Results and Discussion
Table 5 presents the spray assessment data (stain diameter and coverage) for the different nozzle types evaluated during each on-farm test. From stain diameter, it can be noticed that the size of the spray droplets produced by the AI nozzles (TADF, TTI, TDXL and TTI60) were significantly larger than the spray droplets produced by the non-AI nozzles (XR and XRC) at the same orifice size and spray pressure. These results were expected as AI nozzles tend to produce larger droplets than non-AI nozzles at same nozzle size and pressure, and thus the reason they are recommended for spraying auxin herbicides to reduce off-target movement of spray particles. Creech et al. (2015) and Rodrigues et al. (2020) also reported similar findings where the AI nozzles (TTI and AIXR) produced larger droplets than the non-AI nozzles (XR).

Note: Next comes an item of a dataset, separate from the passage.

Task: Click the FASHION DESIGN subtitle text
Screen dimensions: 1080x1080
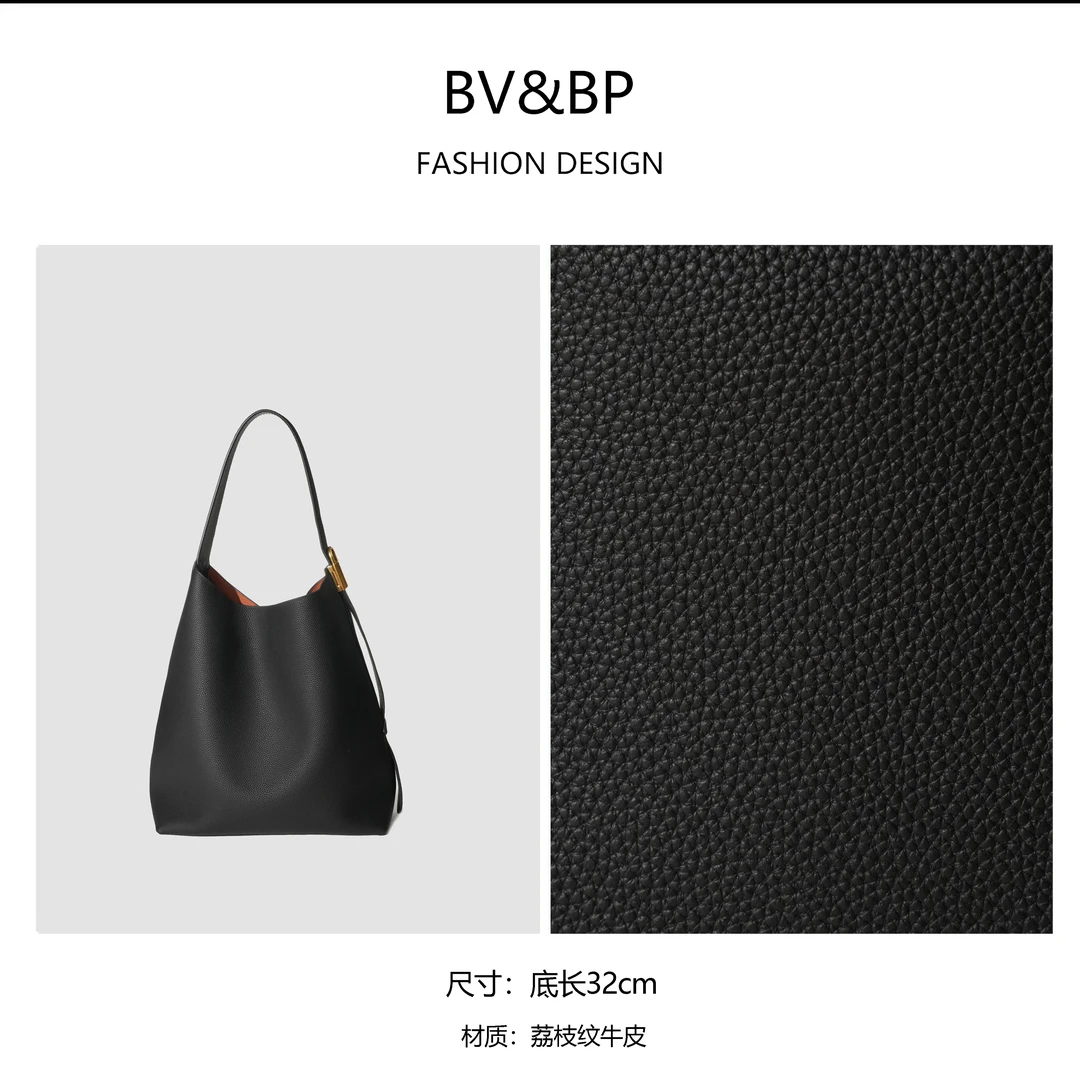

Spray coverage results were variable among the nozzle tests. In three out of seven tests (Pierce – 2018, Worth – 2019, and Bulloch – 2020), spray coverage was not significantly different between the AI and non-AI nozzles, despite differences in droplet size between these nozzles. In general, smaller droplets (medium - coarse) are expected to provide better coverage than larger droplets (very coarse - ultra coarse) due to the presence of more fines; however, this was only noticed in one on-farm nozzle test (Bulloch - 2018) where the XR nozzle provided better coverage than the TADF nozzle. In three other tests (Miller – 2018, Bulloch – 2019, and Pierce - 2019), the spray coverage obtained from the AI nozzles (TTI60, TTI and TDXL, and TTI, respectively) was greater than the non-AI nozzles (XRC, XRC, and XR, respectively) used in these tests. Other studies have also reported similar inconsistent coverage results between these nozzle types, where in some cases the XR nozzles exhibited greater coverage than the TTI nozzles (Ferguson et al., 2020), and in other cases the coverage produced by the TTI nozzles was similar to the XR nozzles (Legleiter and Johnson, 2016).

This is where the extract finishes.